Supplied entries —
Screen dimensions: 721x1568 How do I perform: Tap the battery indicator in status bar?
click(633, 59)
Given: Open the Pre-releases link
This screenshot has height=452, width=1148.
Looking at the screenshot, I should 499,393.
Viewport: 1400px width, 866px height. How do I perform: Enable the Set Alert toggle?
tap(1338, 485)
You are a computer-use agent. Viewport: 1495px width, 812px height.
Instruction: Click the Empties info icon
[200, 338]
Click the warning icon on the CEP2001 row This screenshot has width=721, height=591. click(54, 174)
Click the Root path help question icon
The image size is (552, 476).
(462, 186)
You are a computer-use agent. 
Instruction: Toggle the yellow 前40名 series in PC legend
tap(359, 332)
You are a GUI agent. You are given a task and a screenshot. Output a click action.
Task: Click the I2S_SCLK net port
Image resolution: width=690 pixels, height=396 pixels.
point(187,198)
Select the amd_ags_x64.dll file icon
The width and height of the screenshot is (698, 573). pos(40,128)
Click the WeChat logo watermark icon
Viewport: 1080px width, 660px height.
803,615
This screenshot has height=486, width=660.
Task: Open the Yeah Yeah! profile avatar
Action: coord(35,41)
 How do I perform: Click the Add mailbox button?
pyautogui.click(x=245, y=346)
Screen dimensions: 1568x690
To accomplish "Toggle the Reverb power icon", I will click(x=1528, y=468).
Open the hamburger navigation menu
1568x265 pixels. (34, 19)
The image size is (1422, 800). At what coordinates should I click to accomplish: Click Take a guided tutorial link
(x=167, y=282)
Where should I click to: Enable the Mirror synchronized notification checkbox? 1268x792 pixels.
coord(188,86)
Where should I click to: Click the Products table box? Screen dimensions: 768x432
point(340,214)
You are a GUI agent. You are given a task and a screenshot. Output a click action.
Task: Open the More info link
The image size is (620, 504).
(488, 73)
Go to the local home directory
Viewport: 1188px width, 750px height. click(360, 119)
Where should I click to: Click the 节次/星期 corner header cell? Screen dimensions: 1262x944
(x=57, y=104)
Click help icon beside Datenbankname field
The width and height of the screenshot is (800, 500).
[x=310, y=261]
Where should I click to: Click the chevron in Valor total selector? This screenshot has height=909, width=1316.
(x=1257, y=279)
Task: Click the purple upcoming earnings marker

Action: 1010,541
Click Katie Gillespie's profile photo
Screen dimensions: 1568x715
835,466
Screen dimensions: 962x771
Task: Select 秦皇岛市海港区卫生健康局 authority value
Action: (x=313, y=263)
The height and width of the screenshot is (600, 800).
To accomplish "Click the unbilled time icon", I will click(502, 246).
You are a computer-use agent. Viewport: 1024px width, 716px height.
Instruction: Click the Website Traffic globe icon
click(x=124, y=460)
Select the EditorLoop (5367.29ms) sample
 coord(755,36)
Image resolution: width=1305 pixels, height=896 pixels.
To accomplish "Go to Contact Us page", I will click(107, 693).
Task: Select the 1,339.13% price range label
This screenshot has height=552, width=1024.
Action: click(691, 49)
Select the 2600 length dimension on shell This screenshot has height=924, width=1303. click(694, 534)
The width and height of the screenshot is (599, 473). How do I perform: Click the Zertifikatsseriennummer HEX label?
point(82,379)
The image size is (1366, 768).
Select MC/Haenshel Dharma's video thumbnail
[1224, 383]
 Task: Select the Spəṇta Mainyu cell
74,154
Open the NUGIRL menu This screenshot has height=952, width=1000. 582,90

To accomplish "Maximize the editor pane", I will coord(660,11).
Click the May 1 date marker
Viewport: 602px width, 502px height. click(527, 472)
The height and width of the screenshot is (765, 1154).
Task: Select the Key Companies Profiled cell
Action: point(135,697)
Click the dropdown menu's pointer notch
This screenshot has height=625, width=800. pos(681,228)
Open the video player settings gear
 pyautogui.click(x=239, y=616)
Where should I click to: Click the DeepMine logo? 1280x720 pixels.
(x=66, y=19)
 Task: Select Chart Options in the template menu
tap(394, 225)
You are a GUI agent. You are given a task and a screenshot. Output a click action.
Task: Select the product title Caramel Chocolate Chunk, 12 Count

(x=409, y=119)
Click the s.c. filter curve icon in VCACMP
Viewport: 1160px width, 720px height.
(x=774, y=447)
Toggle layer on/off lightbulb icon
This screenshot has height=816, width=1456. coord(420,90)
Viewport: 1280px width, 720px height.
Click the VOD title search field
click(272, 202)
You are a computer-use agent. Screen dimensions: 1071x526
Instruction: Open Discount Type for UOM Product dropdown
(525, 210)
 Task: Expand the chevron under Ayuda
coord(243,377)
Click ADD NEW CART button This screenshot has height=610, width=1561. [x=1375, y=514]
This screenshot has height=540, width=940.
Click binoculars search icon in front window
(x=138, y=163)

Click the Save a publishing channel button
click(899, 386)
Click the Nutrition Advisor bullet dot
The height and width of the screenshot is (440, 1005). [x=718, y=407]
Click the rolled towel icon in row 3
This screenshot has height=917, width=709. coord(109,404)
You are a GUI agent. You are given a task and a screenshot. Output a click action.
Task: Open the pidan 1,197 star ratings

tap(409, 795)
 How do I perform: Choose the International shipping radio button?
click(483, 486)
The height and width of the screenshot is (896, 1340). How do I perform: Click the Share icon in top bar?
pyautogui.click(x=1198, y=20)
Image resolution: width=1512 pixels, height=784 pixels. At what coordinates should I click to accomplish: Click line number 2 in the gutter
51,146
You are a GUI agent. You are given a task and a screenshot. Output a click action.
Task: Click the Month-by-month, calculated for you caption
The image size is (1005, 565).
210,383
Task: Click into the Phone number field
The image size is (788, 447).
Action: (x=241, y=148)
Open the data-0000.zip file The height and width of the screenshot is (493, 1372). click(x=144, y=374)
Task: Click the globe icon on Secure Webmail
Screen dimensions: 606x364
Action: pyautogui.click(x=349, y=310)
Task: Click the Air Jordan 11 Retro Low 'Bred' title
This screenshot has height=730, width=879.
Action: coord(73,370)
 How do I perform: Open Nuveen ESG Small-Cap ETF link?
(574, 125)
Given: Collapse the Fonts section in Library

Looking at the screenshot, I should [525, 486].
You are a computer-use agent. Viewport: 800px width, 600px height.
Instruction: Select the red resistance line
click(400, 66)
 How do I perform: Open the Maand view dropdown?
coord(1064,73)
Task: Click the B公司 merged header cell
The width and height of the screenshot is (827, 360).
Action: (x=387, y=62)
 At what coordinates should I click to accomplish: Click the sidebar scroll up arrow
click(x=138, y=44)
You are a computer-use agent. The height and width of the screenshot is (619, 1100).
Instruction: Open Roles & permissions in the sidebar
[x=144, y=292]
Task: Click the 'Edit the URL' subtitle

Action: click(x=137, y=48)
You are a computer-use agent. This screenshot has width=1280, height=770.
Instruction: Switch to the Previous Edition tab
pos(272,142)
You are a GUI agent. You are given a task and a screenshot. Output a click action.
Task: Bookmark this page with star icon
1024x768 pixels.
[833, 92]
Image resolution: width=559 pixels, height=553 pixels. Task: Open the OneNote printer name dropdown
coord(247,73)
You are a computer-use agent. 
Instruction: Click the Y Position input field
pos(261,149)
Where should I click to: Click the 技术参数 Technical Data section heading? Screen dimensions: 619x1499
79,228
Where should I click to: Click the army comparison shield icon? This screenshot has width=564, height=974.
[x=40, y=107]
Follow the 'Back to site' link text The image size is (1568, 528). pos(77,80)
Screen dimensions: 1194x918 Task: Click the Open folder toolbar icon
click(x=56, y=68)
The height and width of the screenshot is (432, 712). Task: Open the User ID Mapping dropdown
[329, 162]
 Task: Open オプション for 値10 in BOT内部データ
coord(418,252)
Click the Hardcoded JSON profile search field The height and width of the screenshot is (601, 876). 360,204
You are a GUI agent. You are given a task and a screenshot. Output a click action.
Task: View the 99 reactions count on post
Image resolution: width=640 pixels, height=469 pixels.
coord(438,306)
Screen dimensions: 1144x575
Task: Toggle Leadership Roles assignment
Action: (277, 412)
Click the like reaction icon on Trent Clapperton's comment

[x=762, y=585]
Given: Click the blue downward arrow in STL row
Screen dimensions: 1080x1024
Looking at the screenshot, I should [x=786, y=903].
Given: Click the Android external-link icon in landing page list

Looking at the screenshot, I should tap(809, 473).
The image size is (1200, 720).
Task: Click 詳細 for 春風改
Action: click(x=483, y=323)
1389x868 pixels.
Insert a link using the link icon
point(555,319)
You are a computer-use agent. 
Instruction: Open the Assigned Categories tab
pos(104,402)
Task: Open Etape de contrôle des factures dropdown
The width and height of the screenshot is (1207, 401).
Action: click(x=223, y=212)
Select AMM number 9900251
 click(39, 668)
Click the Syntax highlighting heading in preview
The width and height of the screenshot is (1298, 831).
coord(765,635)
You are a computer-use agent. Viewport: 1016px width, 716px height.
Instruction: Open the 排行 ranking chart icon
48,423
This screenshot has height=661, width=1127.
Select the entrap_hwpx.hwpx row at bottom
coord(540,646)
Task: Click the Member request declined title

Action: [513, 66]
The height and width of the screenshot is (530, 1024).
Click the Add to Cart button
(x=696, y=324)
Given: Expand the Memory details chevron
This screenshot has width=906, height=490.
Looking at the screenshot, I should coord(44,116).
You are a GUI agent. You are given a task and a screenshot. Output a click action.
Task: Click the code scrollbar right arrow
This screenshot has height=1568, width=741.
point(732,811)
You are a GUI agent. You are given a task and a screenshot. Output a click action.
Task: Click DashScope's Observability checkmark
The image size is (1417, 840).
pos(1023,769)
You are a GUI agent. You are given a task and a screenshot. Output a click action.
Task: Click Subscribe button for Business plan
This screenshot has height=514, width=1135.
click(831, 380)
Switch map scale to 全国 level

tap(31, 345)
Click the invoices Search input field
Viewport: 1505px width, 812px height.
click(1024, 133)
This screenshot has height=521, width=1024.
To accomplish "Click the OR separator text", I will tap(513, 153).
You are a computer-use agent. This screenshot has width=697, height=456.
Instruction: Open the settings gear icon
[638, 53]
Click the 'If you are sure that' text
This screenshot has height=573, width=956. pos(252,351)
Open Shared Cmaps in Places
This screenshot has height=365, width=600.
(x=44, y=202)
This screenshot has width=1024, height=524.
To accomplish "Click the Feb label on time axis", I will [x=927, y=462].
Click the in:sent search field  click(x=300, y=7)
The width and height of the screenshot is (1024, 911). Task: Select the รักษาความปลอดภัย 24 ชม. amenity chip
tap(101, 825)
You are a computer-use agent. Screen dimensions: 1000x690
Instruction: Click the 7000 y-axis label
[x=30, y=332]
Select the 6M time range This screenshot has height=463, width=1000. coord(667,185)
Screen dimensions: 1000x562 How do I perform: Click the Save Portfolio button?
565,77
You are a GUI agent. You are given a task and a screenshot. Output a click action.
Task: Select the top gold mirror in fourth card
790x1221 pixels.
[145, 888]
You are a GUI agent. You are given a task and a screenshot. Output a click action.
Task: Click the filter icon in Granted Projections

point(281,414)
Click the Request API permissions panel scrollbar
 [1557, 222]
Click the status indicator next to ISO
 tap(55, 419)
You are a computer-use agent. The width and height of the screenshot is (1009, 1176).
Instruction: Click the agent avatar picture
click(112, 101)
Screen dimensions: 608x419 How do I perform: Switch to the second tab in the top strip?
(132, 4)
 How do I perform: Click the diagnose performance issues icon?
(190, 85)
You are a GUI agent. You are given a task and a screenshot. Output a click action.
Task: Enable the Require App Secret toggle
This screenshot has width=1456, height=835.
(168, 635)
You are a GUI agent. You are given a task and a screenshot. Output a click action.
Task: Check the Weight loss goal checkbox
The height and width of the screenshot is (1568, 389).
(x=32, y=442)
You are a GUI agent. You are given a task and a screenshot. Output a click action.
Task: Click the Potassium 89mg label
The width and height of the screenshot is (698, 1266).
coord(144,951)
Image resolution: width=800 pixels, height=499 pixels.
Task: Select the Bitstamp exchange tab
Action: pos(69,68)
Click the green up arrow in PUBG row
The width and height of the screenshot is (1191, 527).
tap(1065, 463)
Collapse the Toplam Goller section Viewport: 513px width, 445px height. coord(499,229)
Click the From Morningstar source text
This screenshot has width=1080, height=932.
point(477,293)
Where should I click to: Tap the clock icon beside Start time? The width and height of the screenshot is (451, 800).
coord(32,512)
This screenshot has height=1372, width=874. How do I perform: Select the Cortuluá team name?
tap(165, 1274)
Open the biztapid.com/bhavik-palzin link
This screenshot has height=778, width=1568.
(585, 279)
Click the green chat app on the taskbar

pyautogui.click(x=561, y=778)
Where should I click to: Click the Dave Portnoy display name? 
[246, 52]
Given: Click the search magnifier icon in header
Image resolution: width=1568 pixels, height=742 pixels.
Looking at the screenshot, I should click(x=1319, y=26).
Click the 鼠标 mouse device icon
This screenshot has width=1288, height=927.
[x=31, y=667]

Assignment — The word "will" occurs on some lines of the entries. Work out how many such lines there are and reply with the number alone.

Solution to this task — 6